Natural hazards and disasters are inevitable. The United States is frequently hit by different types of hazards and disasters and responds to each disaster accordingly. Disasters are not natural. There are natural hazards and man-made hazards in the world, but not every hazard becomes a disaster (Schwab, Eschelbach & Brower, 2007, p 2).
The Federal Emergency Management Agency (FEMA) has developed various programs to assist in identifying hazards before they turn into disasters, mitigating damages from these disasters including reducing the loss of life and property, and providing funds to States, Tribes, Territories who have been impacted by a disaster to assist them in the recovery process. Hazard Mitigation Grant Program Mitigation can be defined as “any sustained action to reduce or eliminate long-term risk to people and property from hazards and their effects,” (Schwab, Eschelbach & Brower, 2007, p 22).

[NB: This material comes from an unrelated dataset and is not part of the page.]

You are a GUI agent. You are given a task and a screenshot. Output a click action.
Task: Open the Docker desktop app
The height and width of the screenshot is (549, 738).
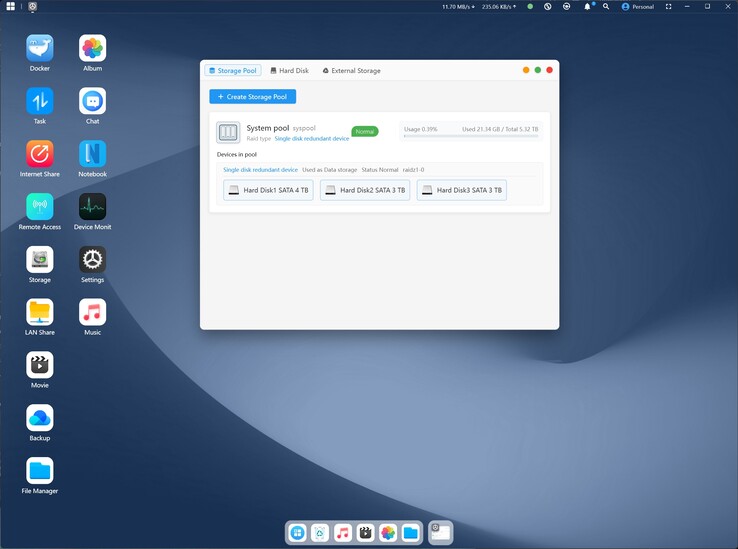pos(40,49)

The Hazard Mitigation Grant Program (HMGP) was established to maximize mitigation and develop the most cost effective and efficient mitigation projects possible. HMGP is regulated by Section 404 of the Robert T. Stafford Disaster Relief and Emergency Assistance Act and provides grants to state and local governments to implement long term hazard mitigation programs after a disaster has occurred. The FEMA has authority over the HMGP. The purpose of the HMGP is to reduce the loss of life and property when a disaster occurs and to enable mitigation measures to be implemented immediately after the disaster has ended to assist in faster recovery.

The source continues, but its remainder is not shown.